EXERCISE DIRECTIONS: All of the entries below need to be repeated exactly.

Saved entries
☆ ☆ ☆ ☆

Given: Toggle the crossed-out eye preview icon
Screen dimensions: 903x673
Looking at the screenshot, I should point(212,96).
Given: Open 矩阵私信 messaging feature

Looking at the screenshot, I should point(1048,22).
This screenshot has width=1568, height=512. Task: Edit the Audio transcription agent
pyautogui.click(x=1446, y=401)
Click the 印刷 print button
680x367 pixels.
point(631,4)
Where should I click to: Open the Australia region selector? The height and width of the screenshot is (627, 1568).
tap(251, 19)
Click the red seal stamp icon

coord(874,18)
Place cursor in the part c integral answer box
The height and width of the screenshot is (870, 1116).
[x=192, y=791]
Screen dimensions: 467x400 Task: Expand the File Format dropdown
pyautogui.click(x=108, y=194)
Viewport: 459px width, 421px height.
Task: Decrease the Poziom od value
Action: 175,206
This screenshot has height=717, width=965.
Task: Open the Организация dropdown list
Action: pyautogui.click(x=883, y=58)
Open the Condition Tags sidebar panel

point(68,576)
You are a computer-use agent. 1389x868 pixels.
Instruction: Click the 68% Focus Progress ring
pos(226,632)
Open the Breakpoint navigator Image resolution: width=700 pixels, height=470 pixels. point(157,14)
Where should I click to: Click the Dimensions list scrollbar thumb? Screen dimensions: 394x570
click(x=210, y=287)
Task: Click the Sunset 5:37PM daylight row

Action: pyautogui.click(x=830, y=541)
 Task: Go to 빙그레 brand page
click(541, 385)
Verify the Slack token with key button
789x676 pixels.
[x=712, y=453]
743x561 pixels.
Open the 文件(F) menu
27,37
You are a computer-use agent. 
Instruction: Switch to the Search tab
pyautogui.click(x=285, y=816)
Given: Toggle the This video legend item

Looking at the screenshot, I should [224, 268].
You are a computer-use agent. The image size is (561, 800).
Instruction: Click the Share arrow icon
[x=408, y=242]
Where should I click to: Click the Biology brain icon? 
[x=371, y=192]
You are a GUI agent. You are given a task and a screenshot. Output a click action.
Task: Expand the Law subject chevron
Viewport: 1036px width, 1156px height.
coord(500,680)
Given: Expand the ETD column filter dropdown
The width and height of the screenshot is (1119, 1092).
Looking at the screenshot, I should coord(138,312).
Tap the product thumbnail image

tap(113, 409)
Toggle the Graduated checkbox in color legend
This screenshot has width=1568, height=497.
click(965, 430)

☆ ☆ ☆ ☆

RESULT OF THIS TASK:
Given: Toggle the crossed-out eye preview icon
Screen dimensions: 903x673
Looking at the screenshot, I should point(212,96).
Given: Open 矩阵私信 messaging feature

Looking at the screenshot, I should point(1048,22).
This screenshot has width=1568, height=512. Task: Edit the Audio transcription agent
pyautogui.click(x=1446, y=401)
Click the 印刷 print button
680x367 pixels.
point(631,4)
Where should I click to: Open the Australia region selector? The height and width of the screenshot is (627, 1568).
tap(251, 19)
Click the red seal stamp icon

coord(874,18)
Place cursor in the part c integral answer box
The height and width of the screenshot is (870, 1116).
[x=192, y=791]
Screen dimensions: 467x400 Task: Expand the File Format dropdown
pyautogui.click(x=108, y=194)
Viewport: 459px width, 421px height.
Task: Decrease the Poziom od value
Action: 175,206
This screenshot has height=717, width=965.
Task: Open the Организация dropdown list
Action: pyautogui.click(x=883, y=58)
Open the Condition Tags sidebar panel

point(68,576)
You are a computer-use agent. 1389x868 pixels.
Instruction: Click the 68% Focus Progress ring
pos(226,632)
Open the Breakpoint navigator Image resolution: width=700 pixels, height=470 pixels. point(157,14)
Where should I click to: Click the Dimensions list scrollbar thumb? Screen dimensions: 394x570
click(x=210, y=287)
Task: Click the Sunset 5:37PM daylight row

Action: pyautogui.click(x=830, y=541)
 Task: Go to 빙그레 brand page
click(541, 385)
Verify the Slack token with key button
789x676 pixels.
[x=712, y=453]
743x561 pixels.
Open the 文件(F) menu
27,37
You are a computer-use agent. 
Instruction: Switch to the Search tab
pyautogui.click(x=285, y=816)
Given: Toggle the This video legend item

Looking at the screenshot, I should [224, 268].
You are a computer-use agent. The image size is (561, 800).
Instruction: Click the Share arrow icon
[x=408, y=242]
Where should I click to: Click the Biology brain icon? 
[x=371, y=192]
You are a GUI agent. You are given a task and a screenshot. Output a click action.
Task: Expand the Law subject chevron
Viewport: 1036px width, 1156px height.
coord(500,680)
Given: Expand the ETD column filter dropdown
The width and height of the screenshot is (1119, 1092).
Looking at the screenshot, I should coord(138,312).
Tap the product thumbnail image

tap(113, 409)
Toggle the Graduated checkbox in color legend
This screenshot has width=1568, height=497.
click(965, 430)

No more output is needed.